第21話 黒影
黒い影は大雑把に言うと人型をしていた。2本の足で立ち、胴体から左右に飛び出した腕があり、胴体の上に丸い頭が乗っかっている。
けれど、足は影との境界線がわからないほど黒く薄く、胴体はねじ曲がった老木のように捻じれ傾ぎ、腕の位置は左右非対称かつ軟体生物のように波打っている。極めつけは、頭らしき部分。足元は一切動いていないのに、前後に不気味なほどガクガクと揺れている。その姿は、下手な人形芝居の頭師のようだった。
「っ!」
なんとなく、それがさっきまでの異界にいた怪異であると分かる。姿は知らなくとも、背筋が凍る感覚が、周囲から感じるプレッシャーがその直感を確かなものであると感じさせる。
ふるり、と怪異が震えた。胴体が少しずつ前傾する。前後に揺れる頭の揺れるスピードが遅くなり、後ろに揺れ動く回数が少なくなる。だらりと下がった不均等の腕が、探しものをするかのように前に突き出される。黒い足が、震えながら滑るようにこちらに近づこうとしている。
「こ、来ないで!」
それは、心からの叫びだった。滑るように動いていた怪異の足が止まった。きっと、これは偶然だ。

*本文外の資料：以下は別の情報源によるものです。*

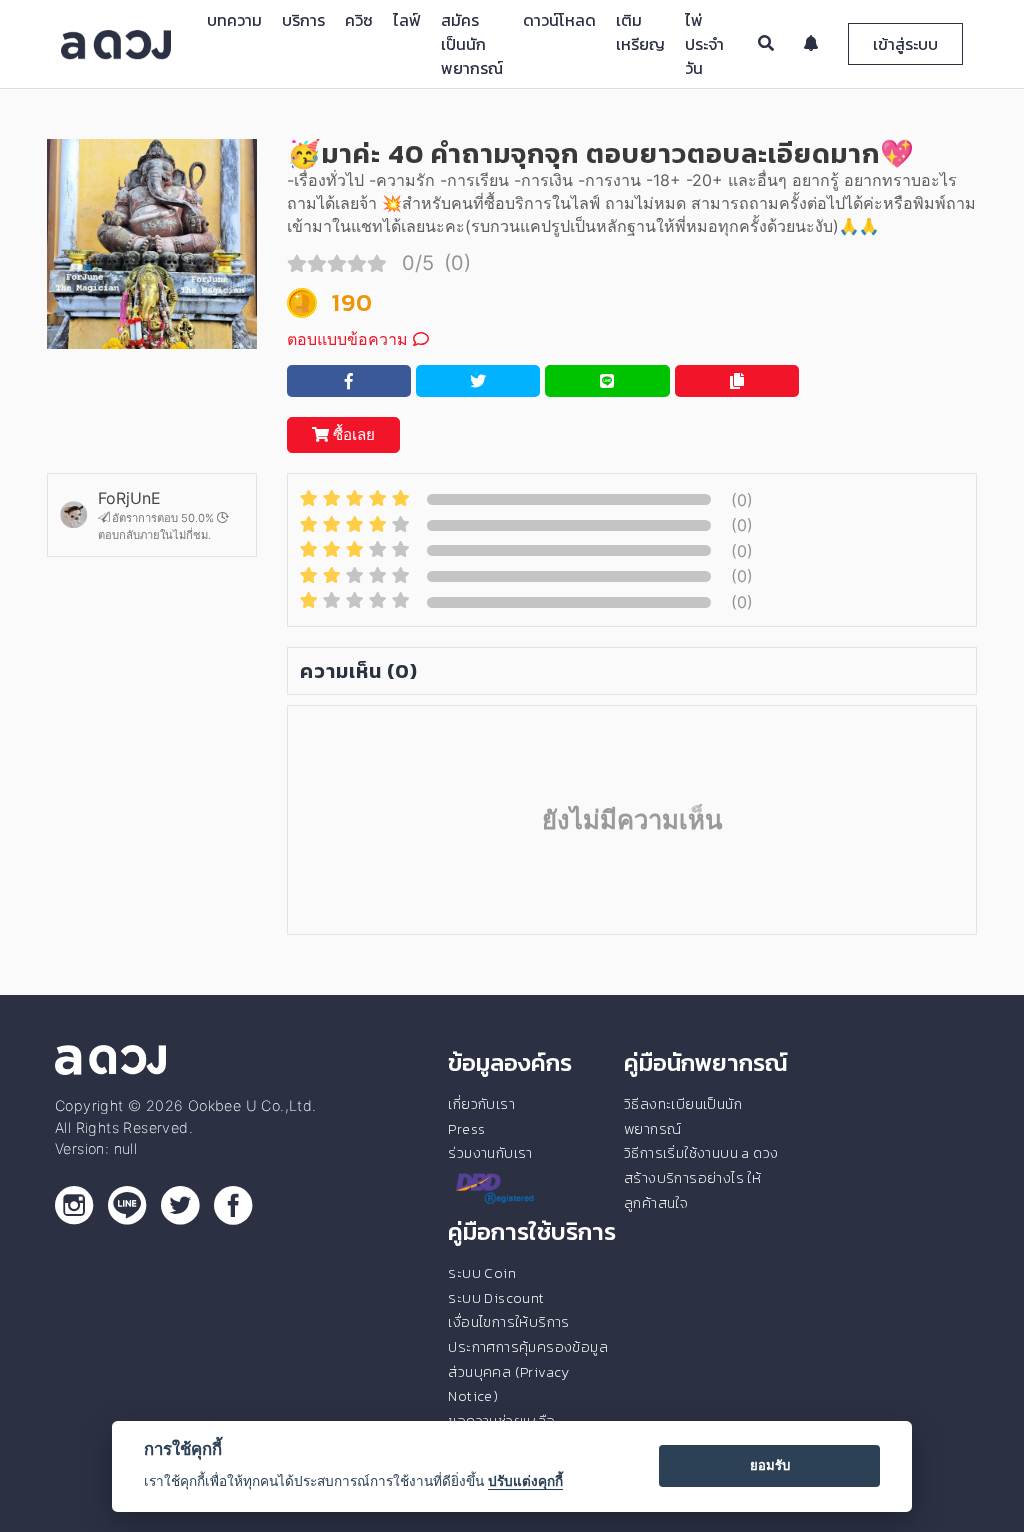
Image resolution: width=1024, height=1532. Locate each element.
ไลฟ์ (407, 20)
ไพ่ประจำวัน (704, 44)
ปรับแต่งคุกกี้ (525, 1481)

怪異に言葉が通じないことは、分かっている。それでも、近くに寄って欲しくなかった。怪異に言葉を言い放った後、背を向けて走る。そして、そのまま藤原くんに駆け寄った。大した距離ではない。それでも祈るように、怪異が来ないように言葉を重ねながら、藤原くんに話しかける。
「お願い、怪異は来ないで! 逃げよう、藤原くん!」
けれど、藤原くんは驚いたように怪異を見ている。そういえば、あの怪異は上級怪異だっけ。すごく危険な怪異だ。なら、なおさら逃げないと。
「ねぇ、藤原くん。逃げよう?」
「えっ、ああ……。水城さん」
「一緒に逃げよう。アレって、本来は複数人でやっと倒せるんでしょ? このままじゃ、二人ともまとめて死んじゃうよ!」
「!」
藤原くんが私の手を掴んだ。少しだけ痛い。けれど、それ以上に真剣な青みがかった瞳が、私を見つめている。
「……水城さん」
「なに?」
真剣な表情に息を呑む。怪異は未だ、動かない。
「一つだけ、試してみたいことがあるんだ」
その言葉には、私にはない彼の祓い屋としての使命感と重みを感じた。